Word and element pointing entries:
■ ■ ■ ■ ■ ■ ■

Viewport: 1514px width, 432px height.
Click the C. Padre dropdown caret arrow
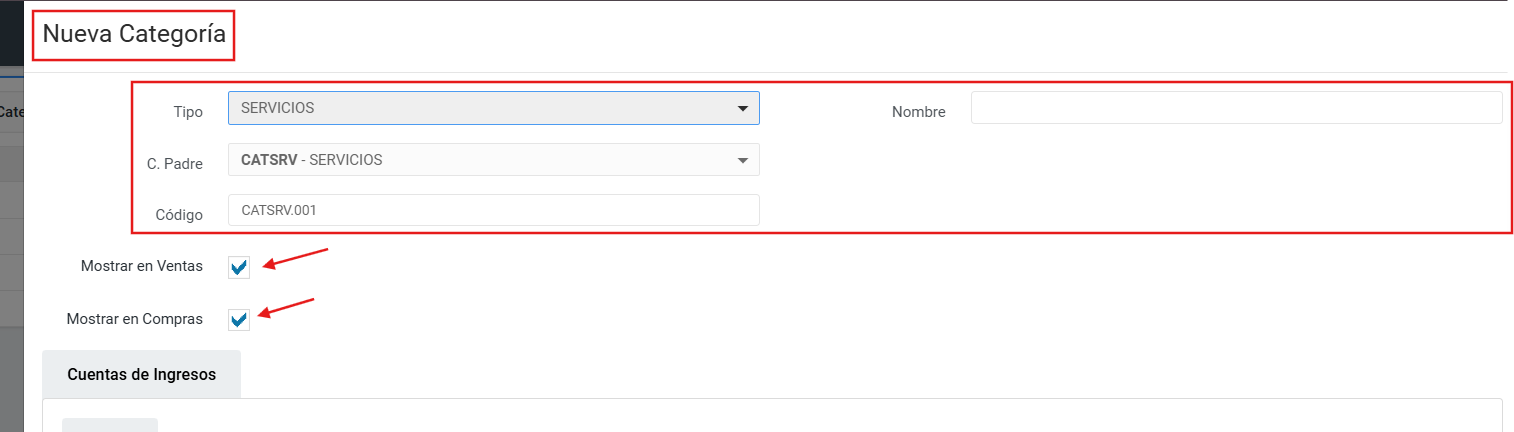[x=742, y=160]
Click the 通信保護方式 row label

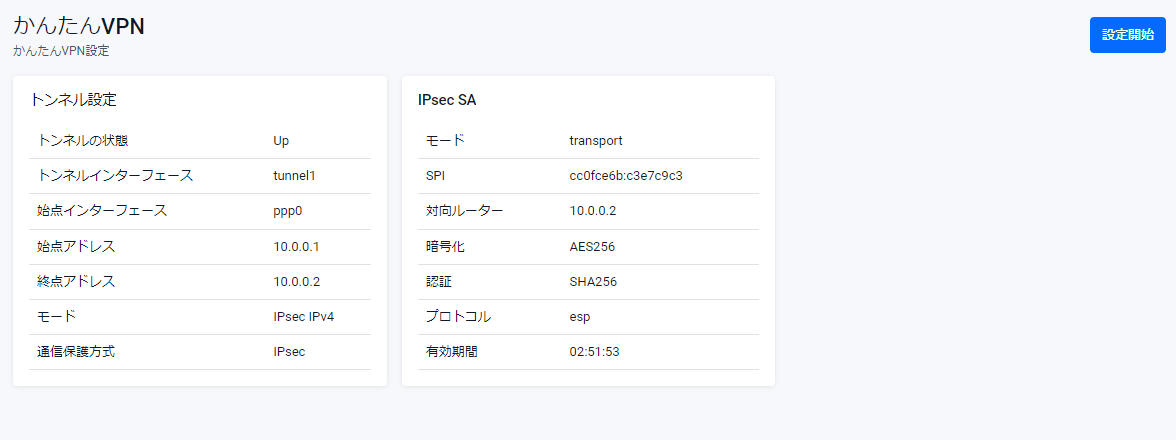[x=83, y=352]
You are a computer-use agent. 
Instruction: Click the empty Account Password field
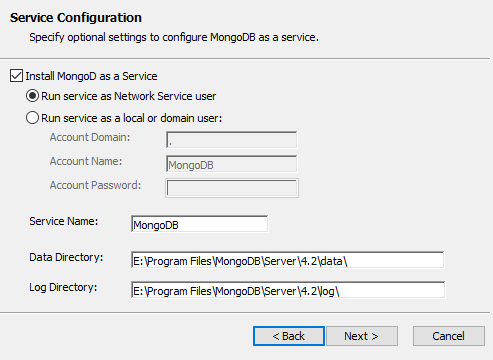point(232,188)
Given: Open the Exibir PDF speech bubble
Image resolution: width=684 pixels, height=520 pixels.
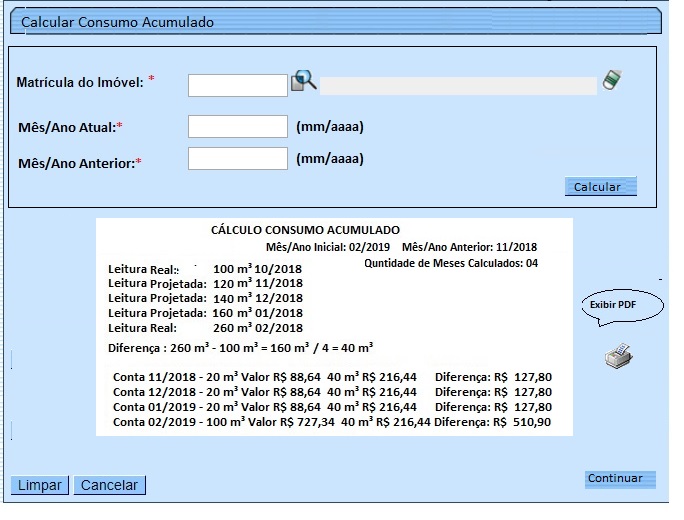Looking at the screenshot, I should (621, 305).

■ ■ ■ ■ ■ ■ ■

- [Task description] Turn the items above into a CSV with two columns, item_text and answer, one row per item. Put each field in quotes, replace line breaks with spaces, and leave the pictures out.

- [The reply]
item_text,answer
"Viewport: 1514px width, 432px height. Click the C. Padre dropdown caret arrow","[x=742, y=160]"
"Click the 通信保護方式 row label","[x=83, y=352]"
"You are a computer-use agent. Instruction: Click the empty Account Password field","point(232,188)"
"Given: Open the Exibir PDF speech bubble Image resolution: width=684 pixels, height=520 pixels.","Looking at the screenshot, I should (621, 305)."